Now in its 15th year, the annual "Doing Business" report tracks indicator areas such as the ease of starting a business, connecting to power grids, contract enforcement, taxes and bankruptcy proceedings and then scores countries for their commercial environments and improvements made over time.
Countries with higher scores also tend to create more jobs, according to the report, but it warned this correlation should not be interpreted as a cause. Countries with lower scores also tended to exhibit higher income inequality, it said.
The US moved up two positions to sixth in the development lender’s rankings of 190 countries based on ease of doing business, while Britain retained its spot in seventh place, the World Bank said in its “Doing Business 2018” report released Tuesday.
New Zealand took the top place for the second straight year, followed by Singapore, Denmark, South Korea and Hong Kong. Macedonia dropped out of the top 10, while Georgia jumped into ninth spot.
India ranked 100th, up more than 30 places, and was among the top 10 most-improved, having implemented eight reforms between 2016 and 2017. India also had the highest score in South Asia for protecting minority investors.
Mainland China, the world's second-largest economy, held steady at 78th and scored a low 172nd in for dealing with construction permits, even though the country's recent building boom helped propel economic growth.
War-torn Somalia remained at the bottom of the list while the island nation of Mauritius ranked 25th, higher than Thailand, Poland and Spain - showing broad variety of experiences in Sub-Saharan Africa.

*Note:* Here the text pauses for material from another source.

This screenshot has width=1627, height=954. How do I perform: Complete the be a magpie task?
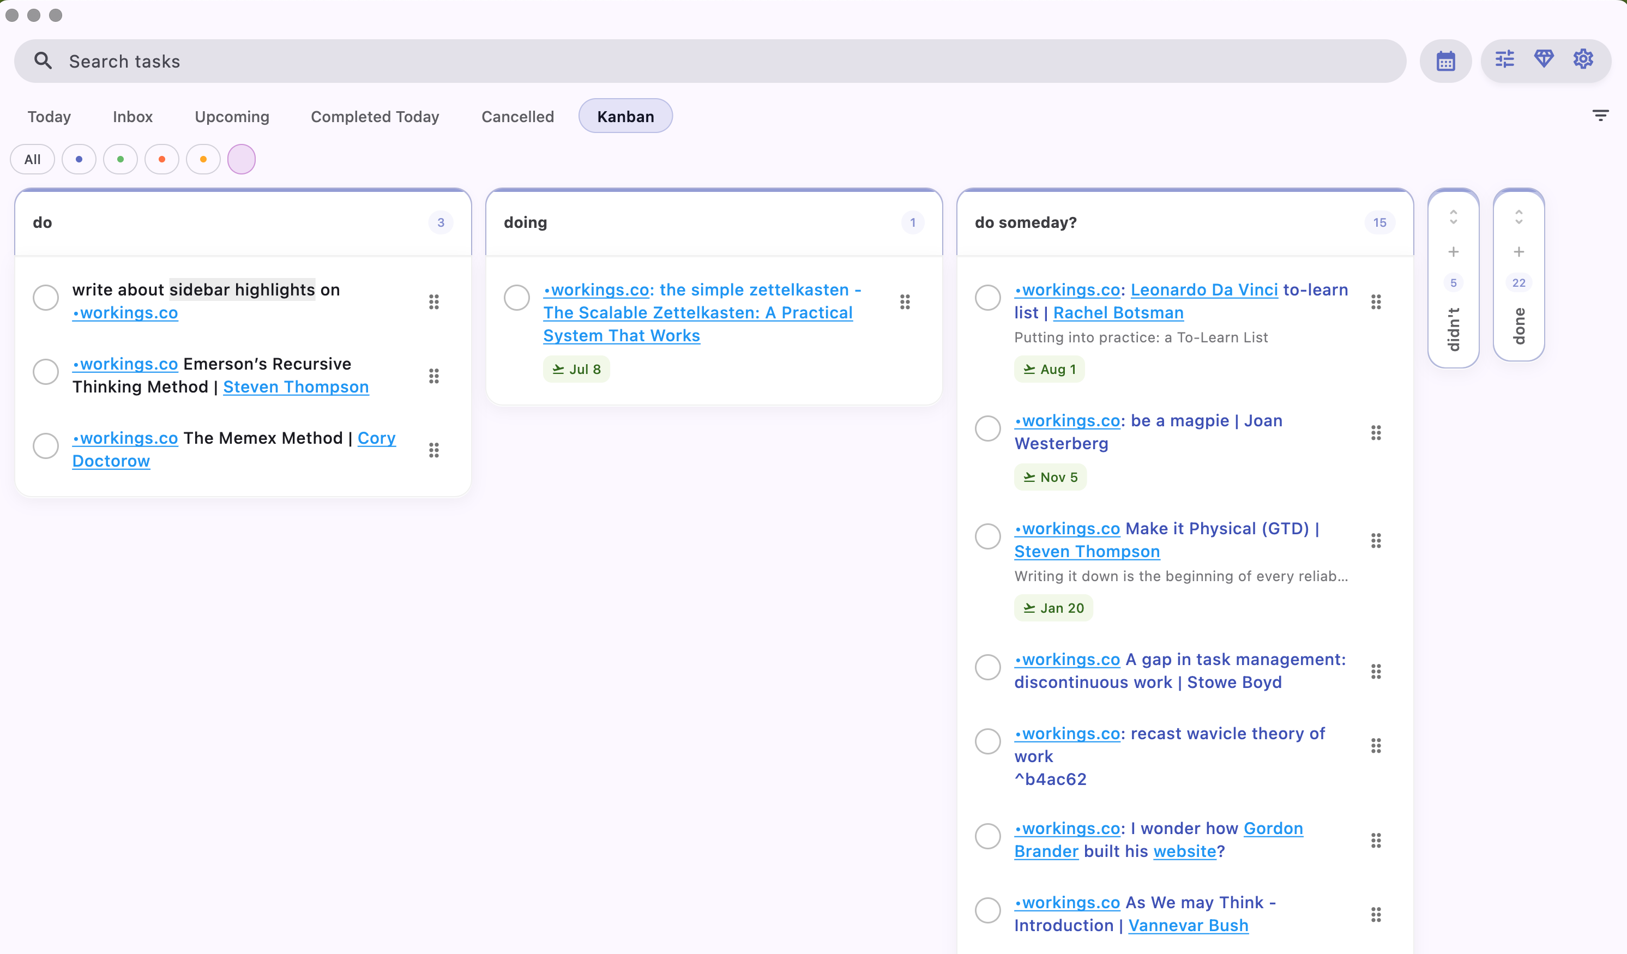point(987,429)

Among the top 20 ranked economies, the former Soviet republic has enacted the most business-friendly reforms since the World Bank started tracking them in 2003, according to the report.
Economic growth in the US and Britain has exceeded expectations of late despite concerns expressed by some business leaders and economists about trade policies proposed by President Donald Trump and Prime Minister Theresa May.

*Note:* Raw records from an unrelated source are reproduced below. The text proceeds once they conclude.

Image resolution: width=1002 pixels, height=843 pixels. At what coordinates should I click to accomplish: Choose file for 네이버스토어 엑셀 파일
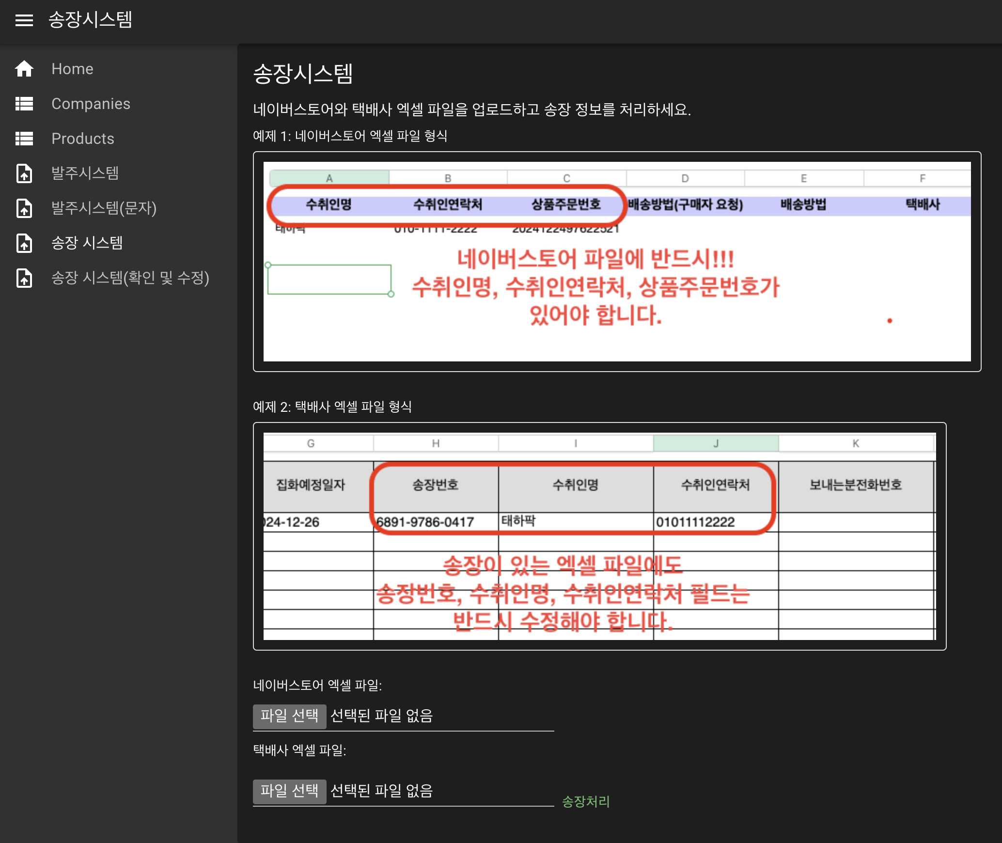289,716
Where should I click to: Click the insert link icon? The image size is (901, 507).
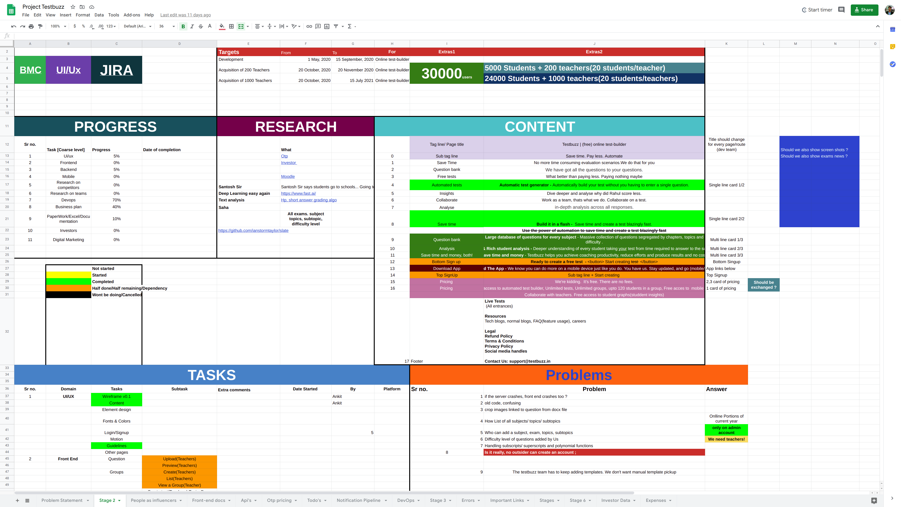point(309,26)
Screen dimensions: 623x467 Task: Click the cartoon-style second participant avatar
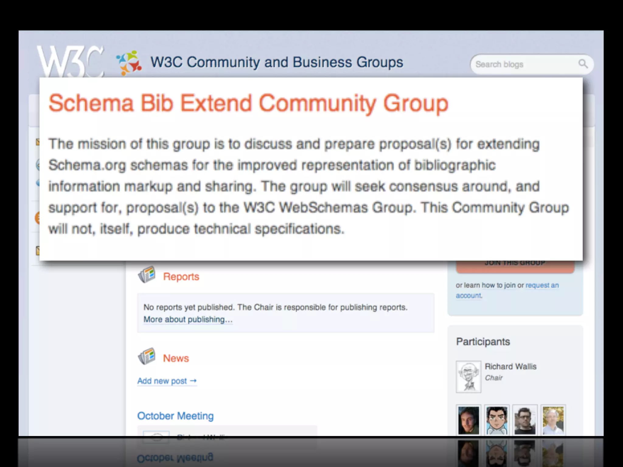(x=497, y=420)
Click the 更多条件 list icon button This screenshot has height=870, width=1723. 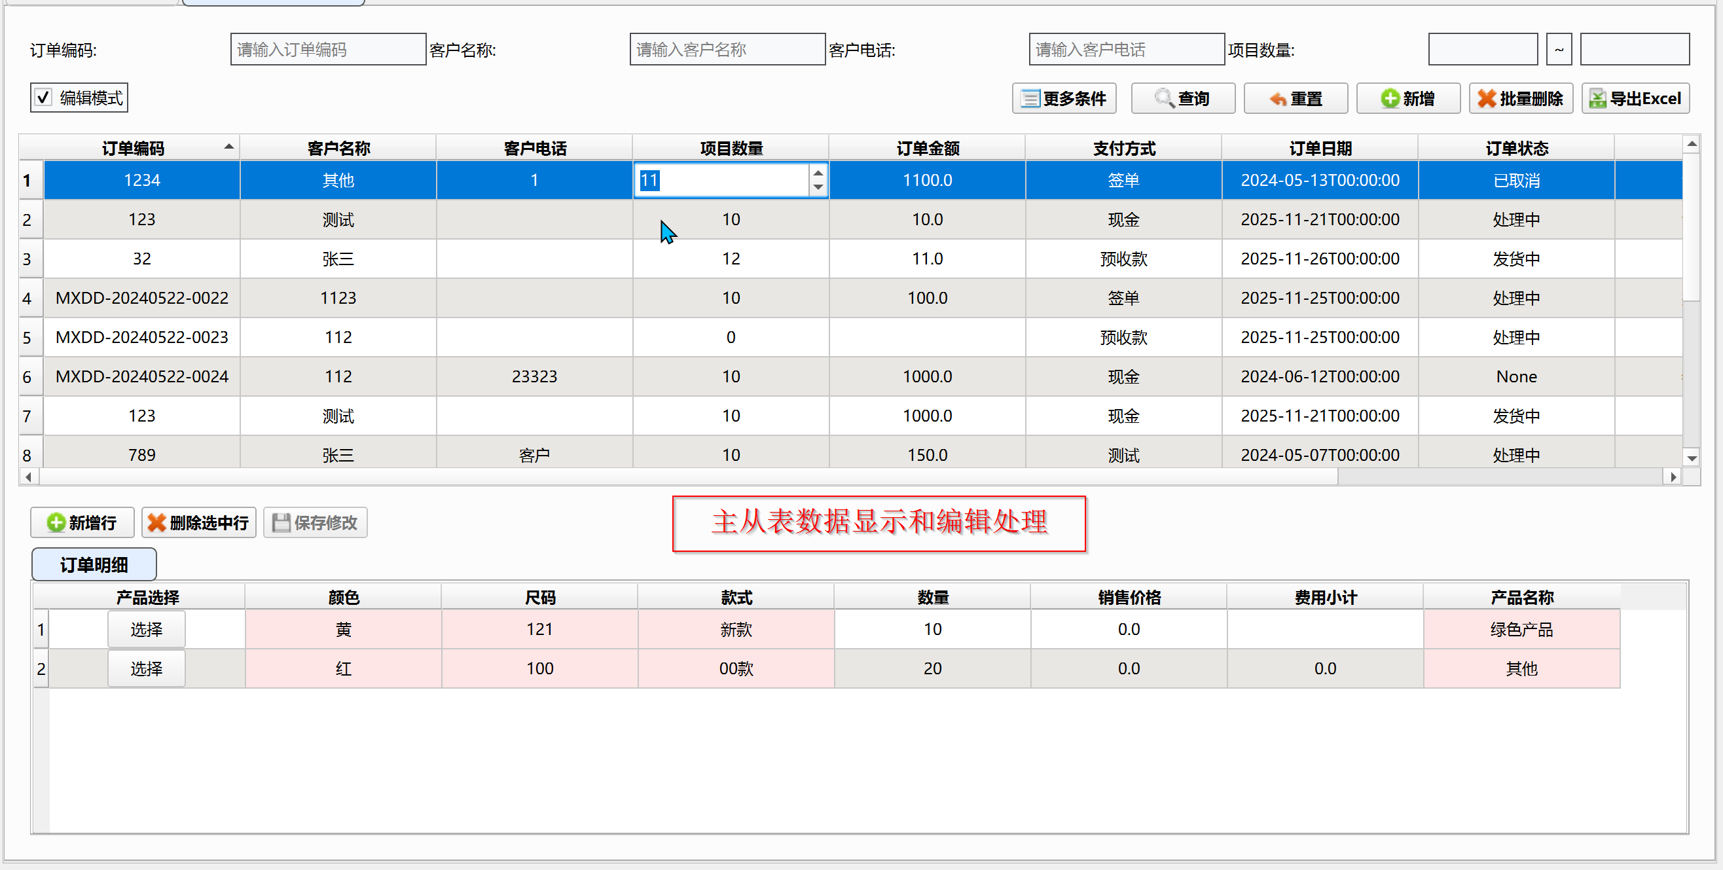[x=1063, y=98]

Trump withdrew from the Trans-Pacific Partnership and has threatened to do the same with the North American Free Trade Agreement, while May’s government is negotiating its exit from the European Union.
In the Democratic Republic of the Congo, women can now open businesses without first getting permission from their husbands but 36 economies still put barriers before women entrepreneurs, according to the report. White House advisor Ivanka Trump last month touted the launch of a World Bank-fund aimed at promoting entrepreneurship among women.
According to the World Bank, Beijing and Shanghai perform below international best-practices, with 23 steps and 249 days required to obtain a permit and related costs amounting to 7.8 percent of the cost of actual construction.
In 60th-ranked Turkey, by comparison, which ranks 96th in construction, permits took only 18 steps and 103 days, costs amounted to 4 per cent.